(Saved data entries)
____

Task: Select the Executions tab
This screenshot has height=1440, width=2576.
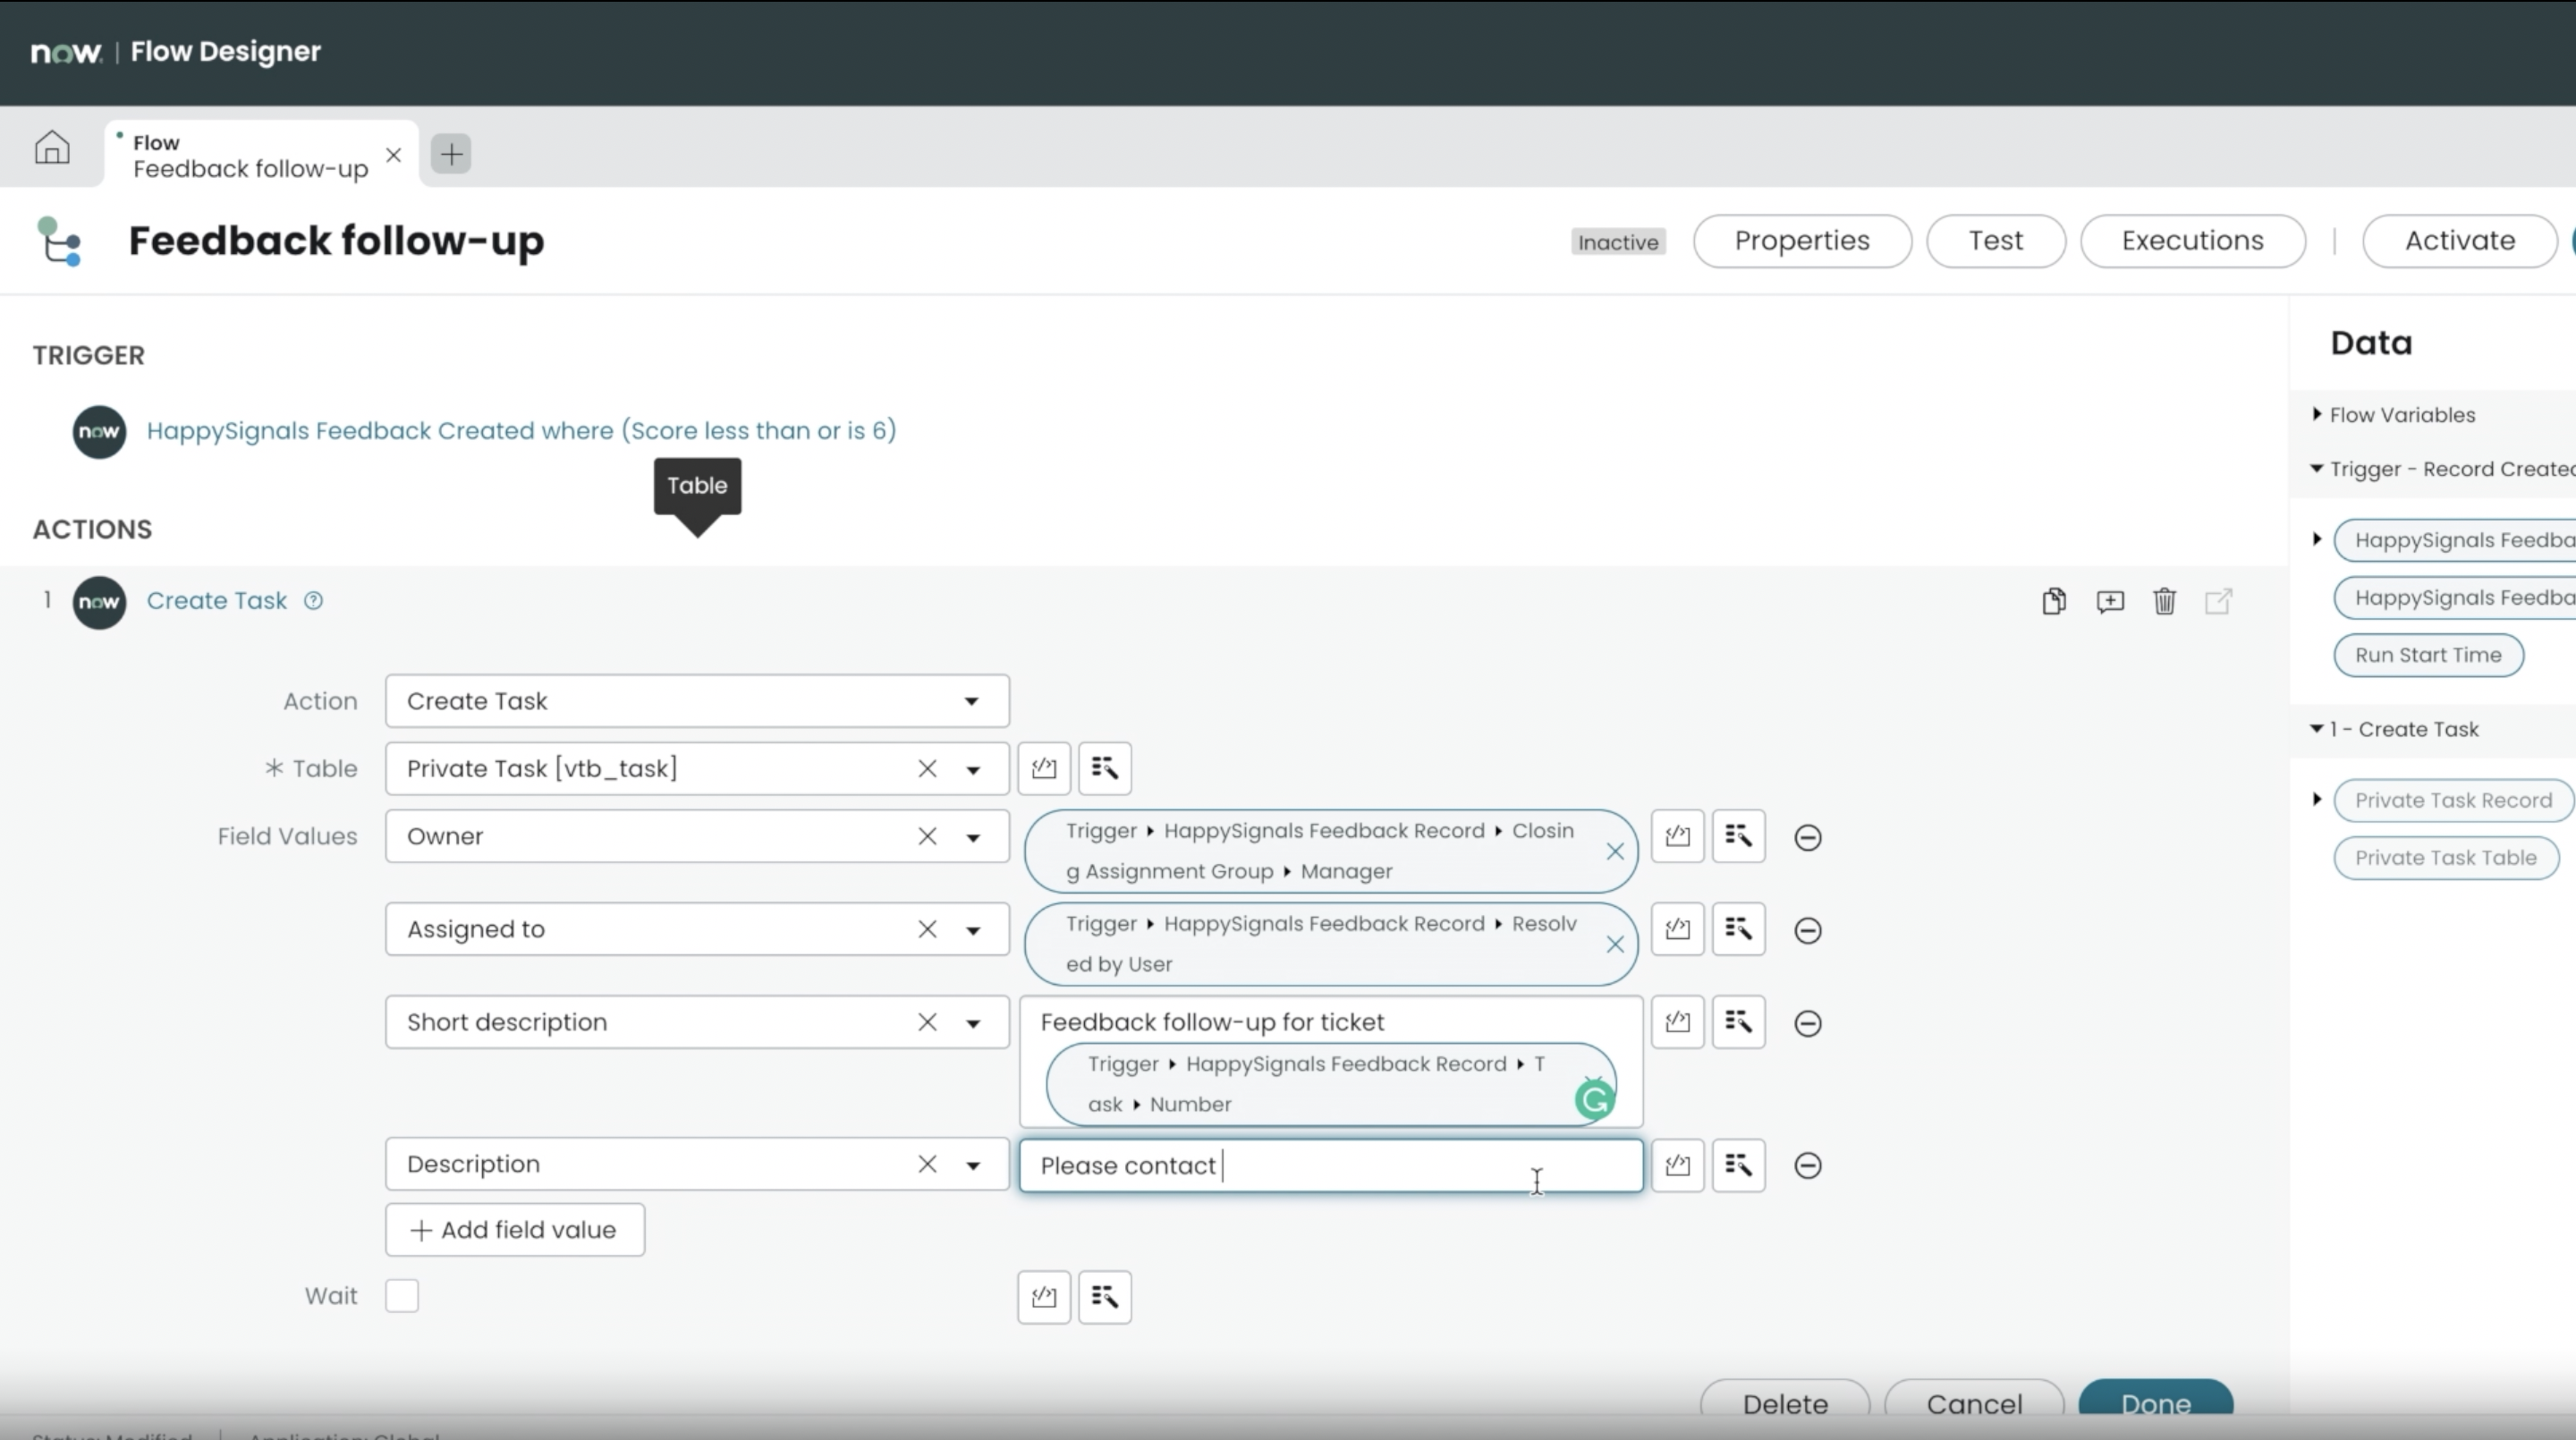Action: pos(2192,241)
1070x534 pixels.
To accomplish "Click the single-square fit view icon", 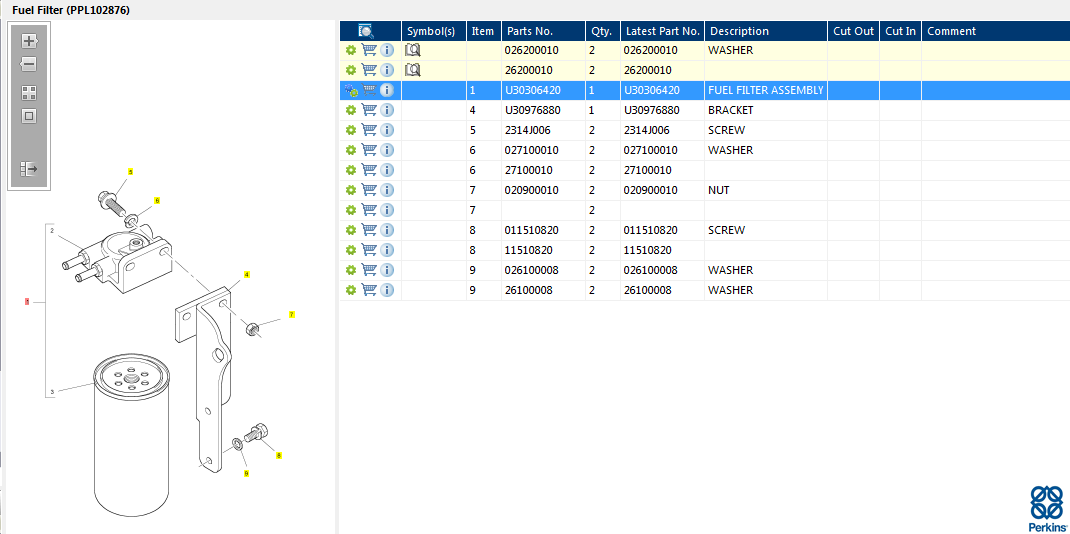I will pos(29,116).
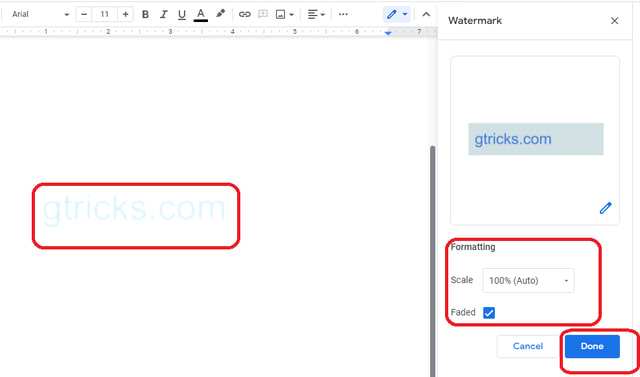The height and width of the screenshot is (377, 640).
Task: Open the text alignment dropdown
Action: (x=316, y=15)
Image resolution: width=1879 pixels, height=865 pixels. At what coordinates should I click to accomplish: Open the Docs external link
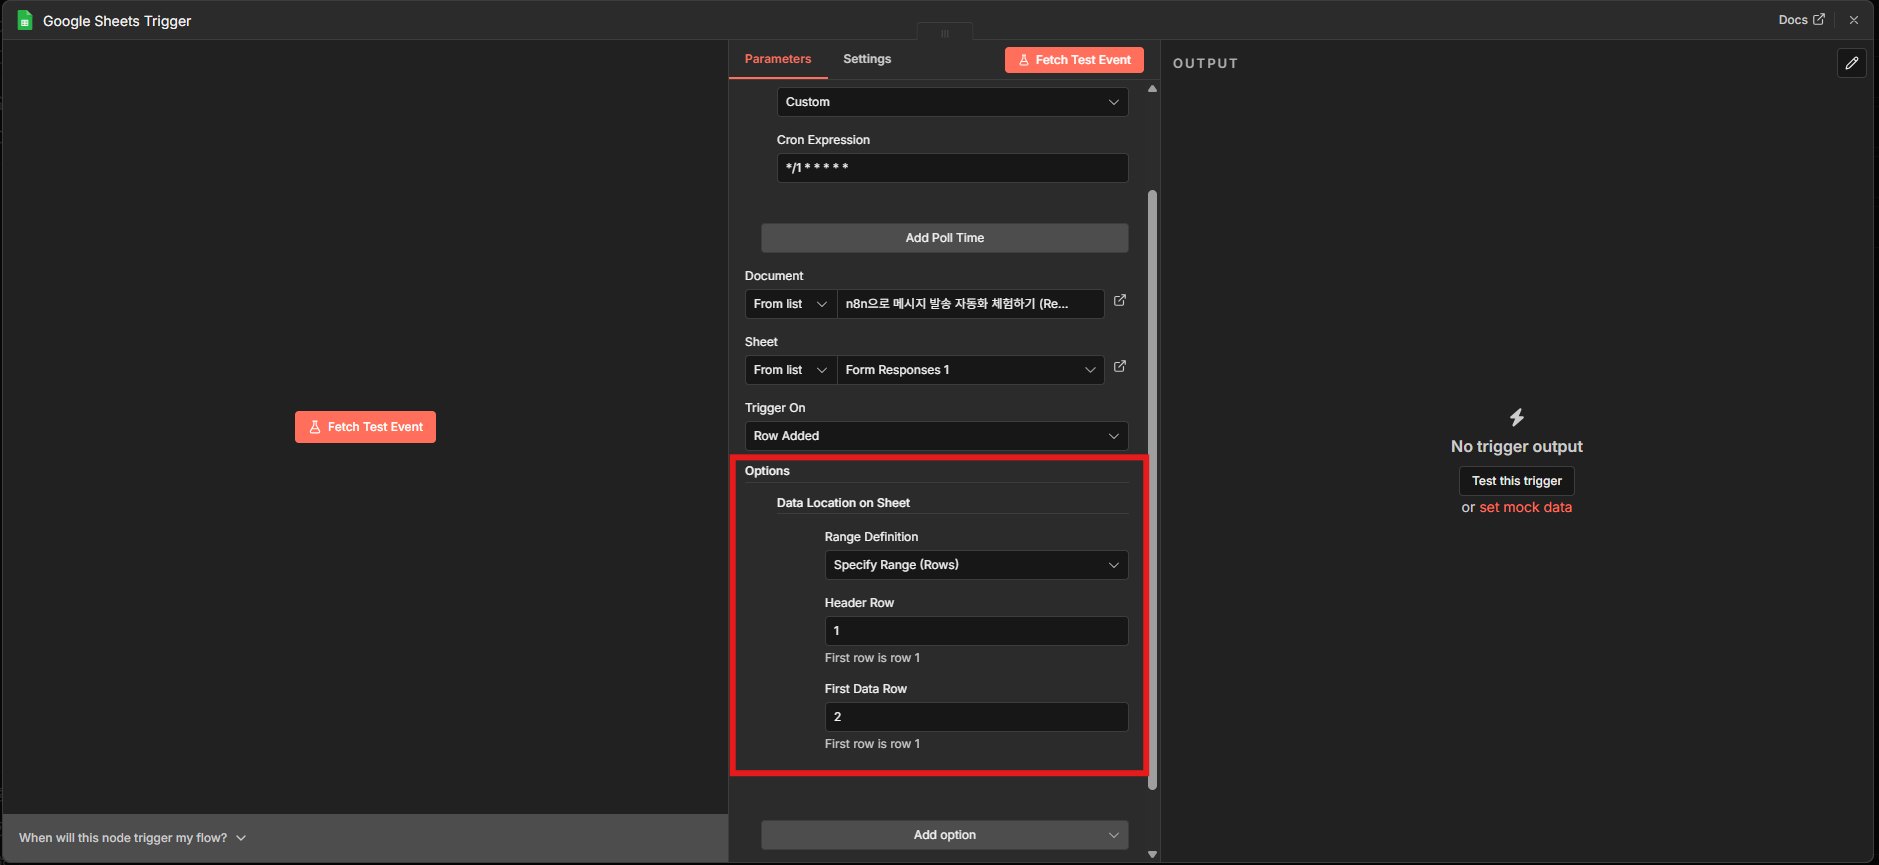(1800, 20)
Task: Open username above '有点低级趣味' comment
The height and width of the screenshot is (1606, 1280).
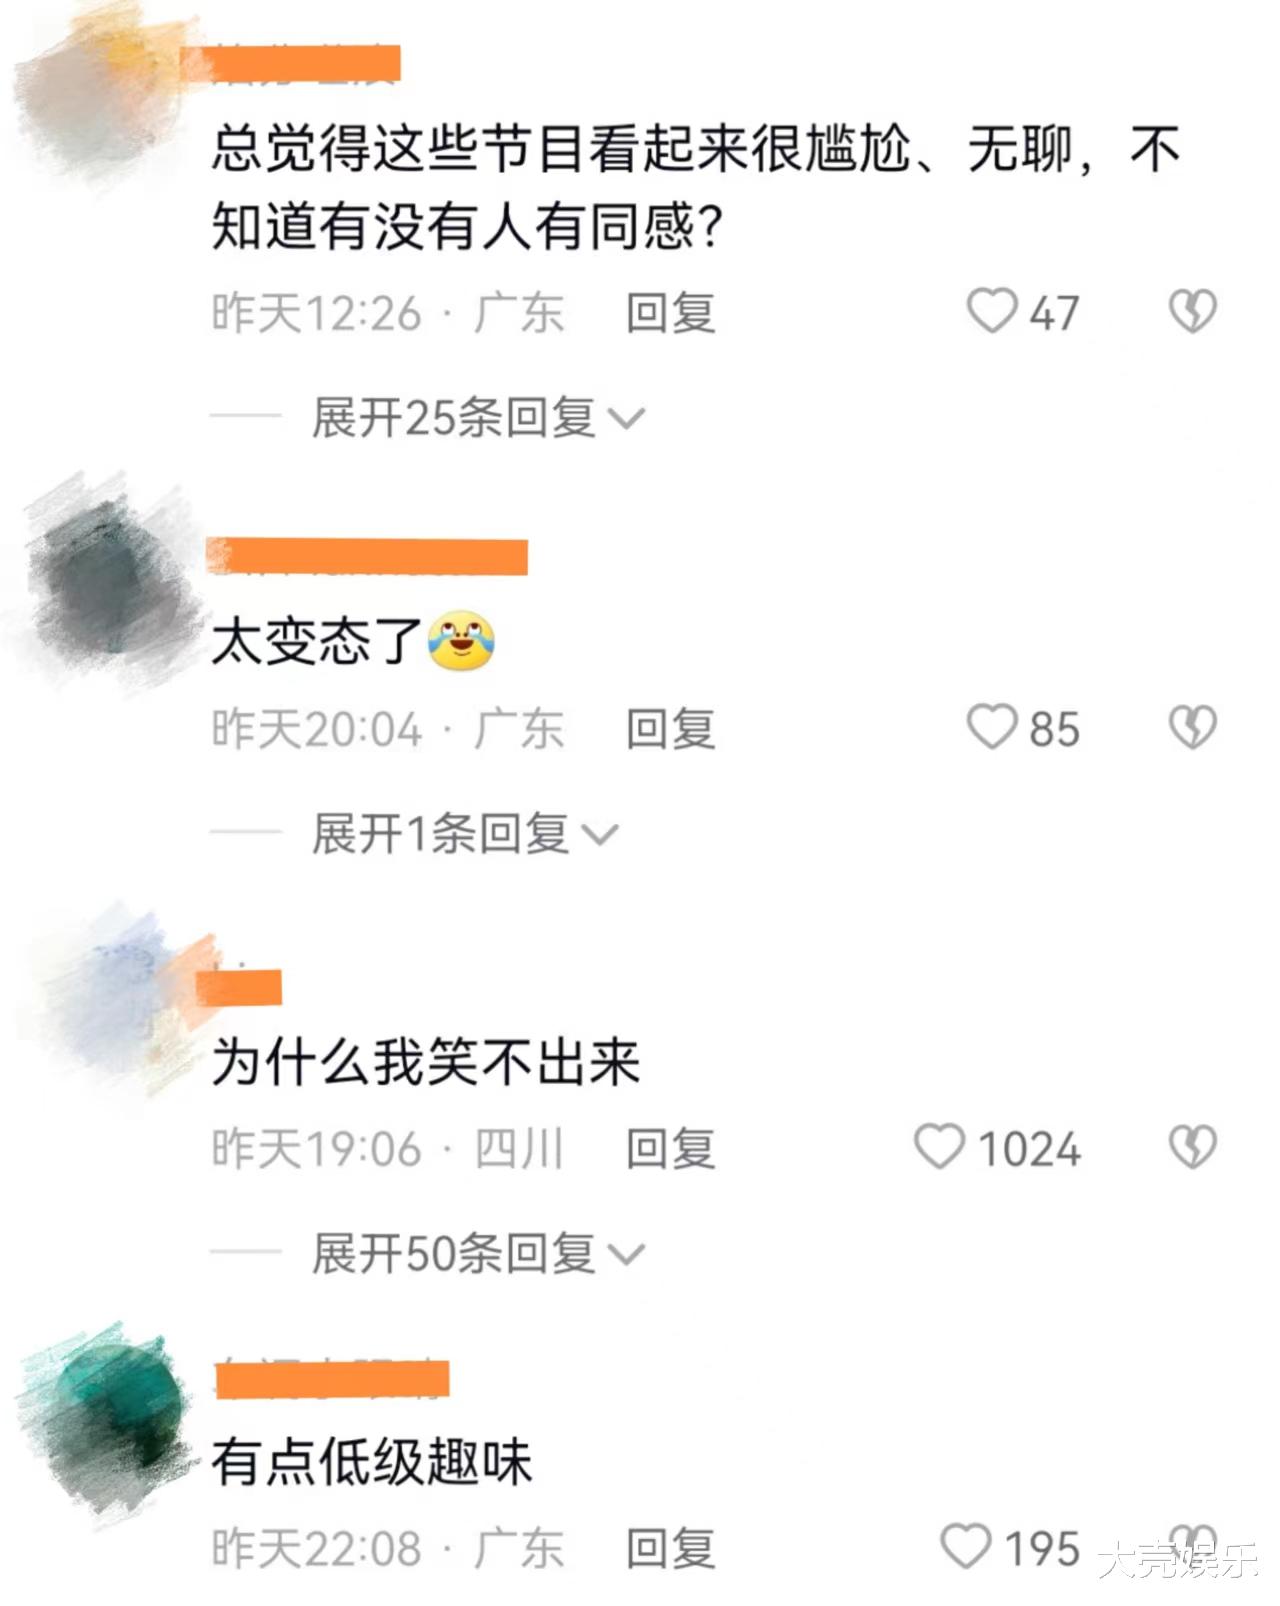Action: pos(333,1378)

____

What is needed: Please copy the data above word for word, but only from the line that contains "The height and width of the screenshot is (1606, 1280)." through the final line, both included, and without the pictures.

Written solution:
The height and width of the screenshot is (1606, 1280).
Action: pos(333,1378)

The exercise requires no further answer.